Fra i sindaci che parteggiano per questa via, giudicando impercorribile la strada Tlc, non manca chi intende citare i colleghi antagonisti per i danni che l’incertezza ha comportato relativamente al valore delle azioni AscoPiave, da cui giungono i ghiotti dividendi per le casse comunali. Gli attriti reciproci si sono dunque stratificati e dal confronto fra soci, condizionato anche dalla politica (una questione di rapporti interni alla Lega e tra Lega e Pd, peraltro nemmeno nitida), la dinamica si è trasferita agli avvocati.
«Non è tempo di battaglie legali – è il monito lanciato ieri dal segretario Pd di Treviso, Giovanni Zorzi – ma che tutte le parti in causa si assumano piena responsabilità nei confronti dei cittadini. Non possiamo correre il rischio che vengano privati di un bene come Asco». Fermo restando che, per Zorzi, una indicazione chiara ora c’è: «La sentenza indica che serve un deciso cambio di rotta rispetto al percorso fin qui seguito, alle modalità con cui è stata gestita la società e ai disegni di sviluppo prospettati dalla Finint di Enrico Marchi». Finint, cioè la società nominata dal Cda della Holding come consulente, con il compito di tracciare un progetto compatibile con le richieste della riforma Madia e che preservi al meglio la società. Un progetto, però, che l’assemblea del 26 marzo aveva orientato nella direzione ritenuta ora impercorribile dal Tar. E adesso? Può essere considerato ancora Finint un advisor «sereno», data anche la posizione pro Tlc espressa vigorosamente da Marchi in alcune riunioni di zona con i sindaci?
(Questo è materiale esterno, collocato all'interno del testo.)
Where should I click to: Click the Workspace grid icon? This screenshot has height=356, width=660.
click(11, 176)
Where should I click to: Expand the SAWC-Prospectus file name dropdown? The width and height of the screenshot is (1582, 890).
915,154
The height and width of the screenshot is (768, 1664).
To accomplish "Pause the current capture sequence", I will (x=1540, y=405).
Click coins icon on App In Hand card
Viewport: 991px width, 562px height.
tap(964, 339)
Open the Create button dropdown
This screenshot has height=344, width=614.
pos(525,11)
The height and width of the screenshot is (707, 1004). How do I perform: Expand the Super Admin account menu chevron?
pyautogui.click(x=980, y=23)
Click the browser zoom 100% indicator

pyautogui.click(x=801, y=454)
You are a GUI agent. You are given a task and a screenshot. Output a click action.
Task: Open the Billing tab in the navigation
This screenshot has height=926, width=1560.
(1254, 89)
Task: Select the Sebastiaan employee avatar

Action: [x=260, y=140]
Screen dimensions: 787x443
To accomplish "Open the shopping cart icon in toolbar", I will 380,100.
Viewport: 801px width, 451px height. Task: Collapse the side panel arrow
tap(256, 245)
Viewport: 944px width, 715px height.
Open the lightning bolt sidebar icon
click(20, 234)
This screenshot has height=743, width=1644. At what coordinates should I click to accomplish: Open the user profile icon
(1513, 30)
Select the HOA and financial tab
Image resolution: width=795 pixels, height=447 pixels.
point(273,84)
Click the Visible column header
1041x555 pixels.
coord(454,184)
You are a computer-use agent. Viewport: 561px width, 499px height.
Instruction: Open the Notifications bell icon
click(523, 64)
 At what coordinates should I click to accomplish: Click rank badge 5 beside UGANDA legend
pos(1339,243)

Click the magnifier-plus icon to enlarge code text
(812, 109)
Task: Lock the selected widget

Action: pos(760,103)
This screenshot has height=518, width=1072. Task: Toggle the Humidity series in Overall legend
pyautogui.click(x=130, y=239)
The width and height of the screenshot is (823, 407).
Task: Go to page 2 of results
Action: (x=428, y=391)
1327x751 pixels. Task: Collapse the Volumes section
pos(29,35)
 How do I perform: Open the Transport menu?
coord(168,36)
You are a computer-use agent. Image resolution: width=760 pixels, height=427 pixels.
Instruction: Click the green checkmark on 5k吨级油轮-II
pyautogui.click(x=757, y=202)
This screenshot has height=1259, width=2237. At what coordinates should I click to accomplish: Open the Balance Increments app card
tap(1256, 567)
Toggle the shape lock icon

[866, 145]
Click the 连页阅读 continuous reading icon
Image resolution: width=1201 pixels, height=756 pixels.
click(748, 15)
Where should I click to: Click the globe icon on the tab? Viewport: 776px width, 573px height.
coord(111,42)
«Chi ha fomentato tutto questo è stato il Cda – sostiene Marco Della Pietra, sindaco di Spresiano della frangia pro fusione con Ascopiave – e l’advisor se l’è scelto da solo. Mi aspetto che il board tragga le dovute conseguenze». Cioè dimissioni, come dice anche Ruggero Feltrin, altro oppositore, sindaco di Trevignano. «Il presidente non può nemmeno trincerarsi dietro il “me l’ha detto l’assemblea”, specialmente per il modo in cui l’ha condotta». Invece è proprio così che Giorgio Della Giustina, numero uno della Holding, ribatte: «Il Cda non ha mai dato indicazioni, comandano i sindaci. Riparleremo di tutto nel consiglio di martedì prossimo».